VeChain recently completed its biggest software upgrade since 2018, focusing on making the network more decentralized and improving its token economics to reduce inflation.
- Hayabusa DPoS Activation (December 2, 2025) – VeChain switched to a Delegated Proof-of-Stake (DPoS) system, allowing VET holders to stake tokens and participate as validators.
- VTHO Tokenomics Update (December 2, 2025) – Passive generation of VTHO tokens was stopped. Now, only staked VET earns VTHO, and transaction fees are burned to reduce token supply.
- Cross-Chain Bridge Launch (July 10, 2025) – VeChain partnered with Wanchain to connect VeChainThor with over 40 other blockchains, including Bitcoin and Ethereum.
Deep Dive
1. Hayabusa DPoS Activation (December 2, 2025)
What happened: VeChain replaced its old Proof-of-Authority system with a Weighted Delegated Proof-of-Stake (DPoS) consensus. This means any VET holder can now stake their tokens or delegate them to validators who help secure the network. To become a validator, you need to stake 25 million VET, which opens up participation beyond a fixed group of authority nodes.

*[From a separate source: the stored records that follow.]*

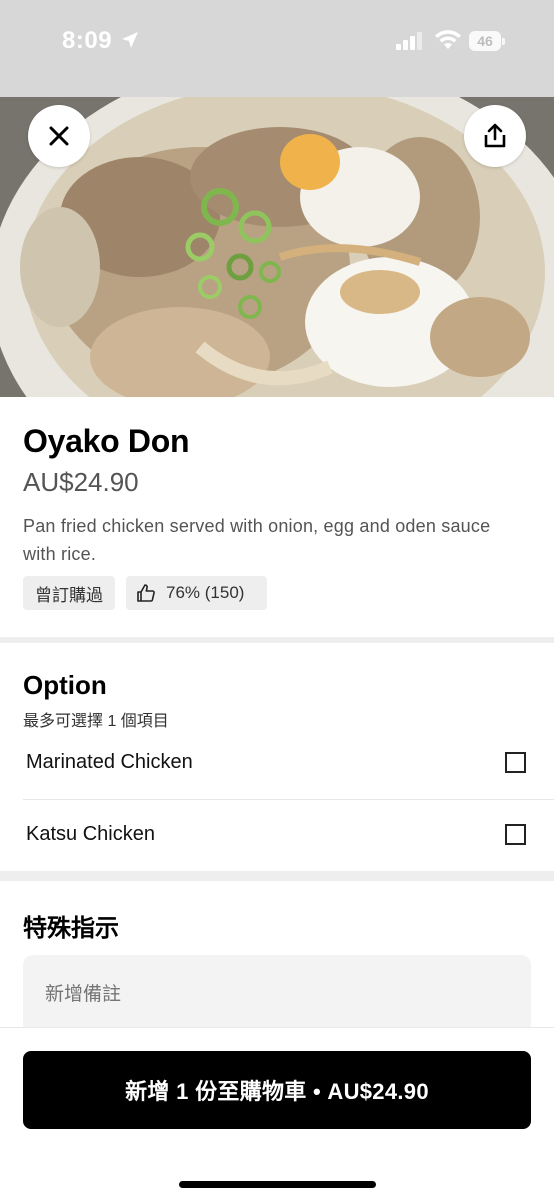  I want to click on special-instructions-title: 特殊指示, so click(71, 928).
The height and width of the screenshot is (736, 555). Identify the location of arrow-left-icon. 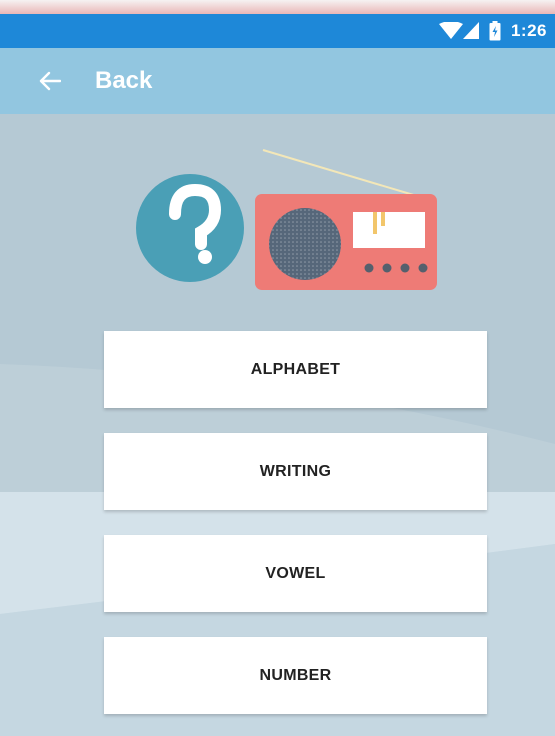
(50, 81).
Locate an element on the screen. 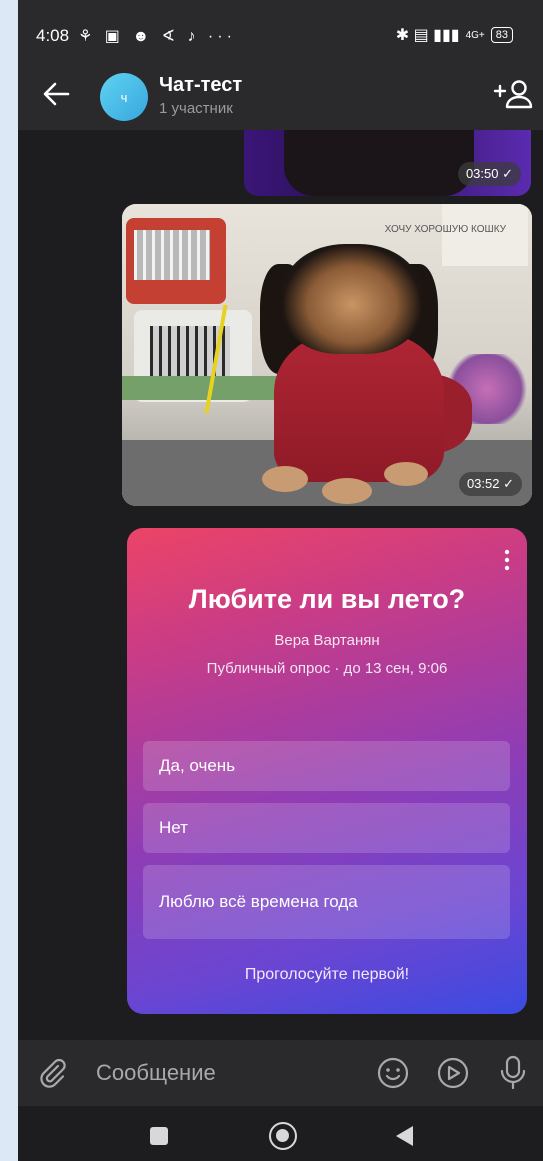 Image resolution: width=543 pixels, height=1161 pixels. system-icons: ✱ ▤ ▮▮▮ 4G+ 83 is located at coordinates (454, 35).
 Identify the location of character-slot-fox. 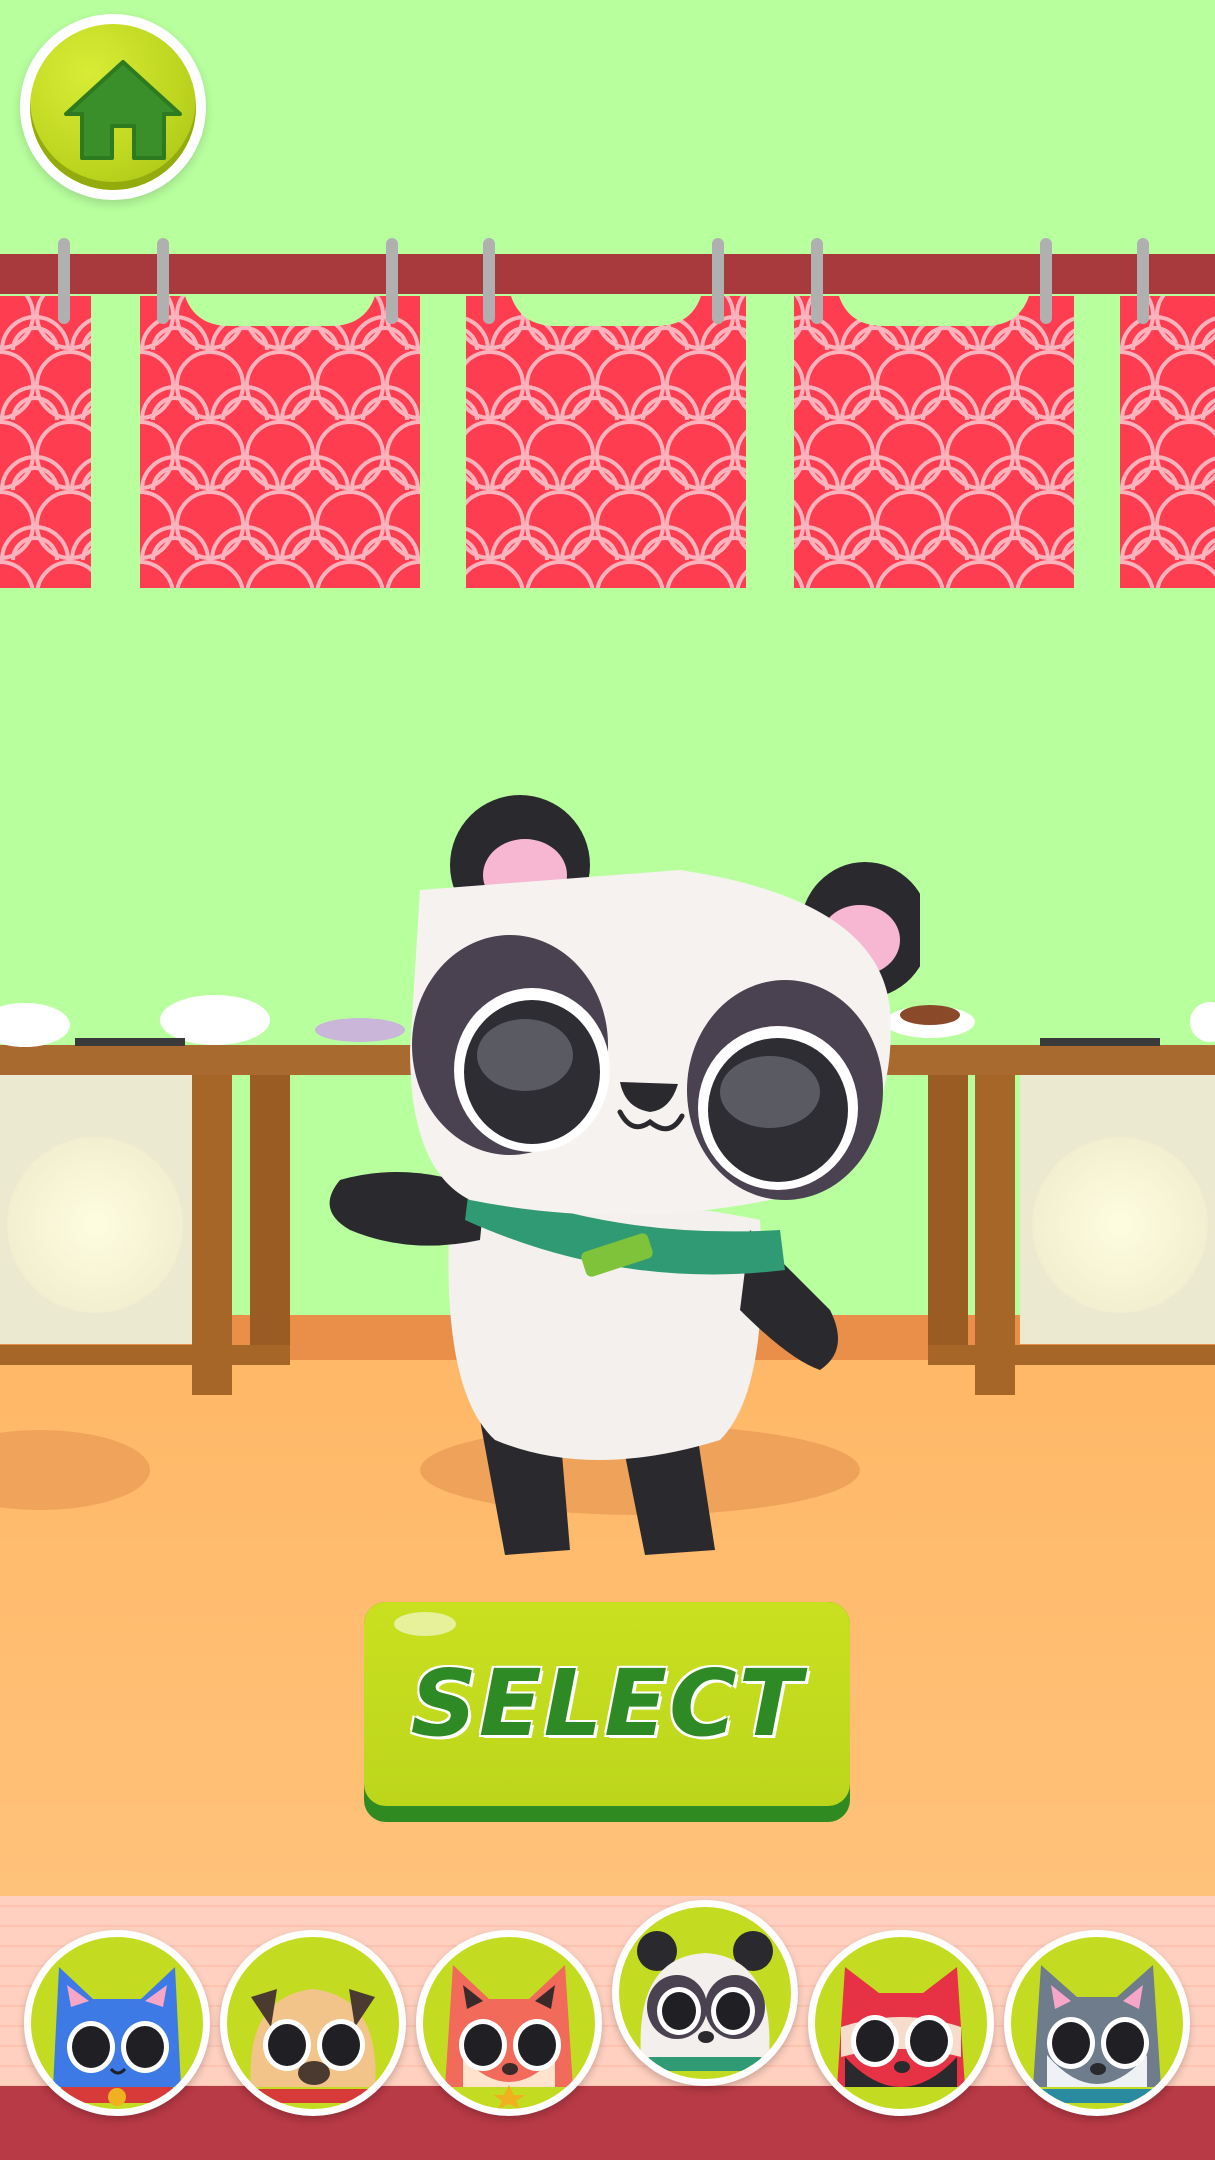
(509, 2023).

Why it matters: This change makes the network more decentralized and secure. It also speeds up transaction processing by having validators work in a first-in, first-out order instead of relying on a fixed set of nodes. For VET holders, staking means earning more VTHO tokens as rewards, encouraging long-term holding and reducing the chance of quick sell-offs.
(Source)
2. VTHO Tokenomics Overhaul (December 2, 2025)
What happened: VeChain stopped giving out VTHO tokens just for holding VET. Now, only VET that is actively staked generates VTHO. Additionally, 100% of the base transaction fees paid in VTHO are burned, which means they are permanently removed from circulation to reduce supply.

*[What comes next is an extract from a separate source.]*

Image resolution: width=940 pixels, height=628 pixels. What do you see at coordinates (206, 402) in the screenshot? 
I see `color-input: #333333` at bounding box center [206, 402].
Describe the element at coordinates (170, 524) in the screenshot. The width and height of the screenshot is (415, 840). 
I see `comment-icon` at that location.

The system also adjusts how much VTHO is issued based on how many tokens are staked, aiming to keep transaction fees predictable for businesses using the network. Any unclaimed rewards are automatically burned.
Why it matters: This update helps control inflation of VTHO tokens, which is good for the overall health of the VeChain ecosystem. Businesses benefit from stable transaction costs, while casual holders who don’t stake may see fewer rewards. This encourages more active participation and staking, which supports the network’s growth.
(Source)
3. Cross-Chain Bridge Integration (July 10, 2025)
What happened: VeChain teamed up with Wanchain to create a cross-chain bridge. This technology lets users move VET, VTHO, and B3TR tokens between VeChainThor and more than 40 other blockchains, including major ones like Bitcoin and Ethereum.
The bridge is non-custodial, meaning users keep control of their assets at all times. It uses Secure Multiparty Computation to safely connect VeChain assets with decentralized finance (DeFi) services like lending and liquidity pools on other networks.
Why it matters: This expands VeChain’s reach beyond its own blockchain, making its tokens more useful and accessible. It opens up new opportunities for users and institutions to interact with VeChain assets across different blockchain ecosystems, potentially increasing demand for VET.
(Source)
Conclusion
VeChain’s recent upgrades focus on decentralization (through Hayabusa DPoS), sustainable token economics (with VTHO burning), and interoperability (via the Wanchain bridge). These improvements support VeChain’s goal of serving enterprise clients with a reliable and scalable blockchain.
While these changes might not immediately affect VET’s price, they strengthen the network’s foundation for long-term adoption. Looking ahead, it will be interesting to see how reduced VTHO inflation and increased staking participation influence VET’s value in 2026.